Title: | The R Package Ada for Stochastic Boosting |
---|---|
Description: | Performs discrete, real, and gentle boost under both exponential and logistic loss on a given data set. The package ada provides a straightforward, well-documented, and broad boosting routine for classification, ideally suited for small to moderate-sized data sets. |
Authors: | Mark Culp, Kjell Johnson, and George Michailidis |
Maintainer: | Mark Culp <[email protected]> |
License: | GPL |
Version: | 2.0-5 |
Built: | 2024-10-24 06:32:02 UTC |
Source: | CRAN |
‘ada’ is used to fit a variety stochastic boosting models for a binary response as described in Additive Logistic Regression: A Statistical View of Boosting by Friedman, et al. (2000).
ada(x,...) ## Default S3 method: ada(x, y,test.x,test.y=NULL, loss=c("exponential","logistic"), type=c("discrete","real","gentle"),iter=50, nu=0.1, bag.frac=0.5, model.coef=TRUE,bag.shift=FALSE,max.iter=20,delta=10^(-10), verbose=FALSE,...,na.action=na.rpart) ## S3 method for class 'formula' ada(formula, data, ..., subset, na.action=na.rpart)
ada(x,...) ## Default S3 method: ada(x, y,test.x,test.y=NULL, loss=c("exponential","logistic"), type=c("discrete","real","gentle"),iter=50, nu=0.1, bag.frac=0.5, model.coef=TRUE,bag.shift=FALSE,max.iter=20,delta=10^(-10), verbose=FALSE,...,na.action=na.rpart) ## S3 method for class 'formula' ada(formula, data, ..., subset, na.action=na.rpart)
x |
matrix of descriptors. |
y |
vector of responses. ‘y’ may have only two unique values. |
test.x |
testing matrix of discriptors (optional) |
test.y |
vector of testing responses (optional) |
loss |
loss="exponential", "ada","e" or any variation corresponds to the default boosting under exponential loss. loss="logistic","l2","l" provides boosting under logistic loss. |
type |
type of boosting algorithm to perform. “discrete” performs discrete Boosting (default). “real” performs Real Boost. “gentle” performs Gentle Boost. |
iter |
number of boosting iterations to perform. Default = 50. |
nu |
shrinkage parameter for boosting, default taken as 1. |
bag.frac |
sampling fraction for samples taken out-of-bag. This allows one to use random permutation which improves performance. |
model.coef |
flag to use stageweights in boosting. If FALSE then the procedure corresponds to epsilon-boosting. |
bag.shift |
flag to determine whether the stageweights should go to one as nu goes to zero. This only makes since if bag.frac is small. The rationale behind this parameter is discussed in (Culp et al., 2006). |
max.iter |
number of iterations to perform in the newton step to determine the coeficient. |
delta |
tolarence for convergence of the newton step to determine the coeficient. |
verbose |
print the number of iterations necessary for convergence of a coeficient. |
formula |
a symbolic description of the model to be fit. |
data |
an optional data frame containing the variables in the model. |
subset |
an optional vector specifying a subset of observations to be used in the fitting process. |
na.action |
a function that indicates how to process ‘NA’ values. Default=na.rpart. |
... |
arguments passed to |
This function directly follows the algorithms listed in “Additive Logistic Regression: A Statistical View of Boosting”.

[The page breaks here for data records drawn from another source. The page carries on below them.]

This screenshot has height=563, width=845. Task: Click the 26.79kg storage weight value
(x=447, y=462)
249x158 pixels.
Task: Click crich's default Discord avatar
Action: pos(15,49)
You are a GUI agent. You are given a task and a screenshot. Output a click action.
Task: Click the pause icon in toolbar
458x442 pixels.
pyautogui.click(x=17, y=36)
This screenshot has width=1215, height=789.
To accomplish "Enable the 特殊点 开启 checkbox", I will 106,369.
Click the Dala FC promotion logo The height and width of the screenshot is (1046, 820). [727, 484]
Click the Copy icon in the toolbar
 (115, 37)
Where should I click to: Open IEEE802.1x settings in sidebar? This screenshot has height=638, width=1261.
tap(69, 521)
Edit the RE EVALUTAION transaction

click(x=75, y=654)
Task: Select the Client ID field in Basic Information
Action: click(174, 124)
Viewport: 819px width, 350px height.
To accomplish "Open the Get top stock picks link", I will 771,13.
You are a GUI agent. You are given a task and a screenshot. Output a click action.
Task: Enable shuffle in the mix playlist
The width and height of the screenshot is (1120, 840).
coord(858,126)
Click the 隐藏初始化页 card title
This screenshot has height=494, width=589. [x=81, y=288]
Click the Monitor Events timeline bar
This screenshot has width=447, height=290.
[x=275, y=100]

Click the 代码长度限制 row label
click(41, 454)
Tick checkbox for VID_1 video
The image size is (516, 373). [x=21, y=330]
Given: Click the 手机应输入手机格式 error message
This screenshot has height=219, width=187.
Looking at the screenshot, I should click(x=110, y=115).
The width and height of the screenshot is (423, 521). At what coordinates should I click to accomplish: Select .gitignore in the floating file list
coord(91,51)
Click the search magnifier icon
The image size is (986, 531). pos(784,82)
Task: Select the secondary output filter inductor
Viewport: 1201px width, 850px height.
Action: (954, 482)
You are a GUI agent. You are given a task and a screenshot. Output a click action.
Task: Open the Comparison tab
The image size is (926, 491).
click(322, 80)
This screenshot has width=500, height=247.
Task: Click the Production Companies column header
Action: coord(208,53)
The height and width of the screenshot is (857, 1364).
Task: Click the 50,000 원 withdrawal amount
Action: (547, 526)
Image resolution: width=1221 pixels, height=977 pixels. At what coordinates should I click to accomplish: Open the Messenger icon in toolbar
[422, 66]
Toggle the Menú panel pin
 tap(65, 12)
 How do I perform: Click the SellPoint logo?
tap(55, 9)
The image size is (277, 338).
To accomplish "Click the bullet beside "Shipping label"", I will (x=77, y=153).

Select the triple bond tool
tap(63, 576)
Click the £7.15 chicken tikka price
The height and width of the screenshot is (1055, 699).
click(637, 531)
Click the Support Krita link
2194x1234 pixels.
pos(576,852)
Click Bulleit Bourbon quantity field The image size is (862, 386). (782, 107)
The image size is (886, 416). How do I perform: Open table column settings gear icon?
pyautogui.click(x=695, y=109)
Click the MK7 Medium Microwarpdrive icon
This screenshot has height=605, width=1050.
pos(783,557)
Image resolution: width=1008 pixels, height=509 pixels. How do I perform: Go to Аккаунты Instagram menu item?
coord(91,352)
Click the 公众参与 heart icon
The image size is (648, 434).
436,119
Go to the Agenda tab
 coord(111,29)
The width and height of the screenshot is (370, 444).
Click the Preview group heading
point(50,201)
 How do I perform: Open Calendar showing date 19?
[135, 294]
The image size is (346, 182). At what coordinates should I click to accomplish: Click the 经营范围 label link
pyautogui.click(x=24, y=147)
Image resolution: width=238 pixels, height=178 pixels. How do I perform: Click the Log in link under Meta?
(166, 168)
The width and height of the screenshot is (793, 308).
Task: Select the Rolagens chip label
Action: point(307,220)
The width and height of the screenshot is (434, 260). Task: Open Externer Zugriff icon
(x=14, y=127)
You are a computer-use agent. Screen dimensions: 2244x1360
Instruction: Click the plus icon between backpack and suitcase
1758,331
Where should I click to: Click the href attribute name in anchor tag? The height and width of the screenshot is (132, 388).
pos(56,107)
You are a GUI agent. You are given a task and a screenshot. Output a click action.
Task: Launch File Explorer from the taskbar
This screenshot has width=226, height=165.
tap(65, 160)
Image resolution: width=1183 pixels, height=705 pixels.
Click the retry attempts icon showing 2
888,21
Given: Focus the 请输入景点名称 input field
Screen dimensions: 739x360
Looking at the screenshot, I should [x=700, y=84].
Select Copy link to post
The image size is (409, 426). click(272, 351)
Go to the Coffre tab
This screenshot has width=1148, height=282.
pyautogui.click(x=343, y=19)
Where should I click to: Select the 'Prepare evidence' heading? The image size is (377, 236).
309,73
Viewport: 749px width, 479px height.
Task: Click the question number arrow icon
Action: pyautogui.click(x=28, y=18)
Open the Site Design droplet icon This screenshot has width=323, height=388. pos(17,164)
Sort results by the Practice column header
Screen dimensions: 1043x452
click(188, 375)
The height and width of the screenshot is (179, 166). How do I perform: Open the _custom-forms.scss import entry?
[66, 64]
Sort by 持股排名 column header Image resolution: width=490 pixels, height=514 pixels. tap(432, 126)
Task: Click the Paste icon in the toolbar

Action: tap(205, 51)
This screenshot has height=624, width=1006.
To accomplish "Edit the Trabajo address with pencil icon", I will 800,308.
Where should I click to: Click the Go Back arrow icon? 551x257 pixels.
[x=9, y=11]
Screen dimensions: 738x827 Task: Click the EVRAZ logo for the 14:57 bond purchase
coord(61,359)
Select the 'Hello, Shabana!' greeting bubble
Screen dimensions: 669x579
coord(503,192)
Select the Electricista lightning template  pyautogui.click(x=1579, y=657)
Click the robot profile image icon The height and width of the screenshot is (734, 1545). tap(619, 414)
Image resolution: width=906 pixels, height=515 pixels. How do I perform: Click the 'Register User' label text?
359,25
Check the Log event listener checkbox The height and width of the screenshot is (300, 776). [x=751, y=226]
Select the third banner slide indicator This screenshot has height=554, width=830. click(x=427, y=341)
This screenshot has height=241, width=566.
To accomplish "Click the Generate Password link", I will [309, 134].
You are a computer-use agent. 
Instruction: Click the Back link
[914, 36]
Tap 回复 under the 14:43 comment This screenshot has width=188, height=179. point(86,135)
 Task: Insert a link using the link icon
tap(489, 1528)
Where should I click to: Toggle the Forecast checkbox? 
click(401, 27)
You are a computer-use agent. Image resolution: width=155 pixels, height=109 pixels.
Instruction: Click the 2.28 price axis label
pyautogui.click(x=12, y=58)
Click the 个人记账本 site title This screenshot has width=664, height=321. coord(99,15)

When using usage ‘ada(x,y)’: x data can take the form data.frame or as.matrix. y data can take form data.frame, as.factor, as.matrix, as.array, or as.table. Missing values must be removed from the data prior to execution.
When using usage ‘ada(y~.)’: data must be in a data frame. Response can have factor or numeric values. Missing values can be present in the descriptor data, whenever na.action is set to any option other than na.pass.
After the model is fit, ‘ada’ prints a summary of the function call, the method used for boosting, the number of iterations, the final confusion matrix (observed classification vs predicted classification; labels for classes are same as in response), the error for the training set, and testing, training , and kappa estimates of the appropriate number of iterations.
A summary of this information can also be obtained with the command ‘print(x)’.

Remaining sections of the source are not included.